Aim. Put each line of the listing below into a numbered list, skipping blank lines and leaving the pictures out.

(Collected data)
_ _ _

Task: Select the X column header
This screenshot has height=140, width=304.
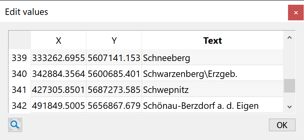Action: click(x=59, y=40)
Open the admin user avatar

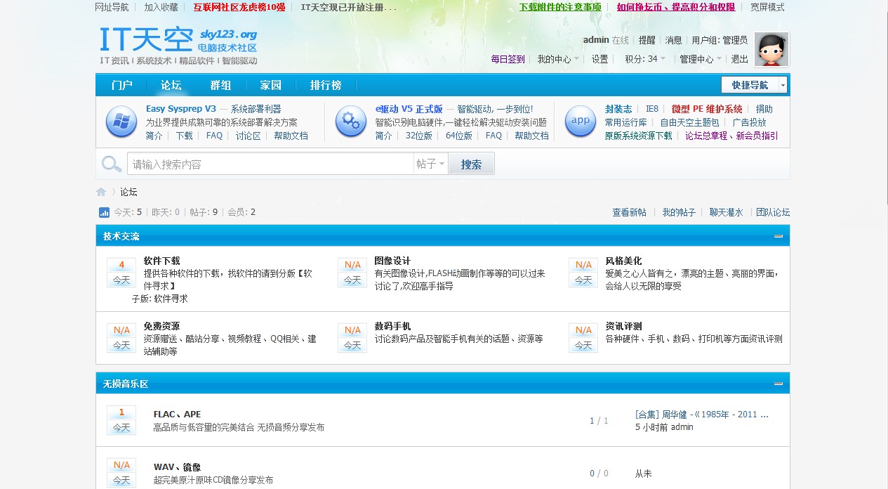click(x=771, y=49)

_ _ _

Response to this task.
1. Task: Select the X column header
2. This screenshot has height=140, width=304.
3. Action: click(x=59, y=40)
4. Open the admin user avatar
5. click(x=771, y=49)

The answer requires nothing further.